When I received the news of the death of an old family friend this
week I felt drawn to the cemetery. It had been a swelteringly hot week
and even at six in the morning the thermometer was in the mid 20’s
and heading upwards. After just a short walk my arms and face were
clammy and I was brushing flies away. Despite the early hour, people
were already working on roadside cultivation plots, uprooting the last
of the reeds, bullrushes, red hot pokers and sedges that once grew in
abundance here. Apparently the diplomatically correct term for this is
‘self apportioned, peri-urban agriculture,’ in reality it’s the
illegal, uncontrolled eradication of precious wetlands that has gone
unchecked for the last decade.

I deliberately turned my gaze away from the asbestos waste, oil
filters, drink cans, broken glass and litter that has been dumped in
piles all along the roadside on the way to the cemetery. My feet
should have been walking on tar but in many places this has been
covered by sand and colonised by grass because there have been no road
repairs or storm drain clearing here since 2007. I passed street
lights we pay for every month in our utilities accounts but which
haven’t worked since 2004.

Arriving at the cemetery I forced myself not to look at the sweet
potato beds that have been dug up and planted inside the cemetery
boundary wire. I forced myself to walk around and not over the diamond
mesh fence that lies rusting in the grass where it has been for over
three years since it was pulled down but never put back by municipal
workers when they cut down the pine trees that lined the cemetery.
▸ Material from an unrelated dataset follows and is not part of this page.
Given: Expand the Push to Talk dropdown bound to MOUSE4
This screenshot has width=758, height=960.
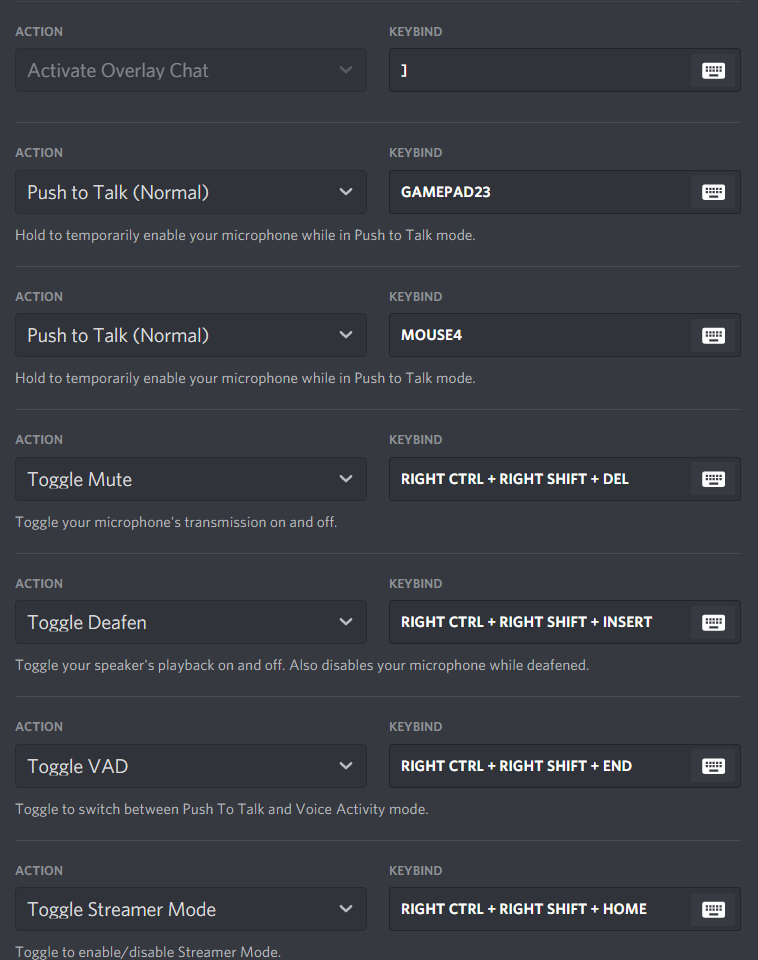Looking at the screenshot, I should [191, 336].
Under the spreading arms of an old Musasa tree are the graves of the
family of Margaret Tredgold. I had hoped to be able to sit on the
small bench near the graves but it has collapsed completely, so I just
stood quietly for a few minutes, remembering. Margaret passed away
last week, in England, on the 1st November, aged 102. Lady Margaret
Tredgold lived most of her life in Zimbabwe and was known to so many
people for her botanical paintings, stamp designs, children’s books
and her well loved and often consulted books on wild flowers and food
plants of Zimbabwe. Margaret made the most exquisite ‘paper- cut’
cards, inked silhouette drawings, hand-made paper butterflies and
illustrated letters that will always be treasured by those that
received them. More than this, Margaret loved Zimbabwe and its people,
especially the children. Weeding around the edges of the graves I
noticed the new stem of a single flame lily. It couldn’t have been
more appropriate as it is two beautiful flame lilies, painted by
Margaret that adorn the front cover of her book on wild flowers.
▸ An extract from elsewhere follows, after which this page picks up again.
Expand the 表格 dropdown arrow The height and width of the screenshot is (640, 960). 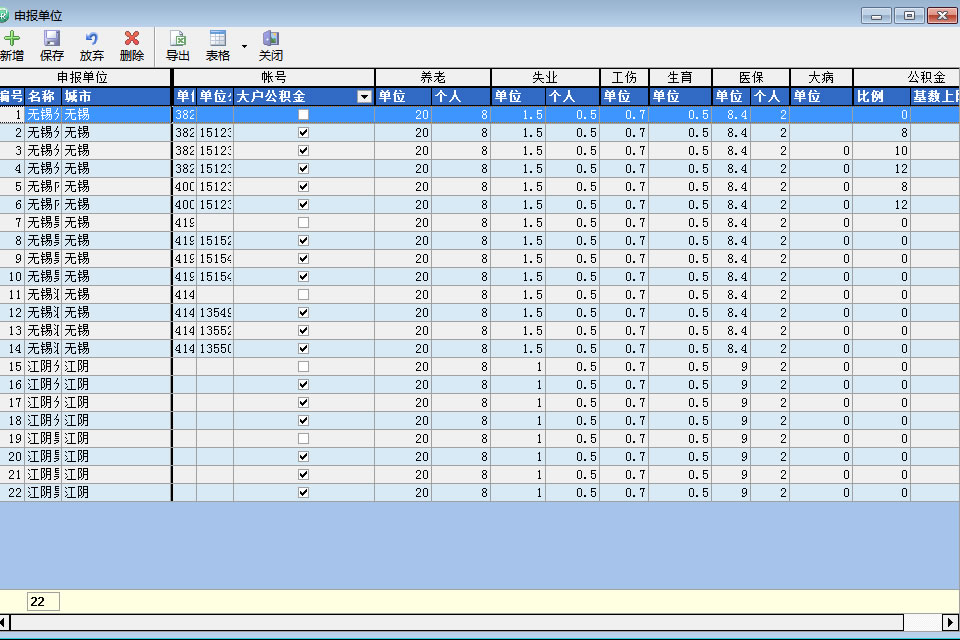(245, 46)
Walking home from the cemetery I didn’t see the squalor of half an
hour before, this time I saw the first wild flowers of the new season
at my feet. All are flowers that are so beautifully portrayed in
Margaret’s books and paintings: creeping pink Stud thorns; snowball
Sedges; red dwarf Combretums, early blue Thunbergias and a single,
bright orange Lions eye. What a tribute to a lady who always saw the
beauty in Zimbabwe and the gave it back in her words and art. The new
summer wild flowers gave hope, the same kind of hope described by
Barack Obama in his victory speech this week: “Hope is the stubborn
faith inside us that something better exists so long as we have the
courage to keep reaching.” Fambai zvakanaka Margaret.
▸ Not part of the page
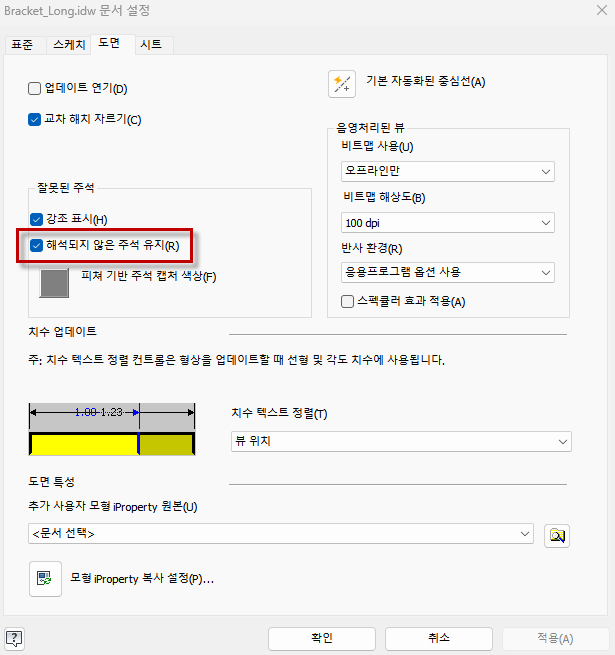Switch to the 스케치 tab

pyautogui.click(x=68, y=45)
Until next time, thanks for reading, love cathy.

10th November 2012

(To see pictures of images described in this letter go to:

Copyright Cathy Buckle.

For information on my new book “IMIRE”, about Norman Travers and
Imire Game Park, or my other books about Zimbabwe: “Innocent
Victims,” African Tears,” “Beyond Tears;” and “History of
the Mukuvisi Woodlands 1910-2010”, or to subscribe to
Cathy’s letter, please visit the  website or contact [email protected]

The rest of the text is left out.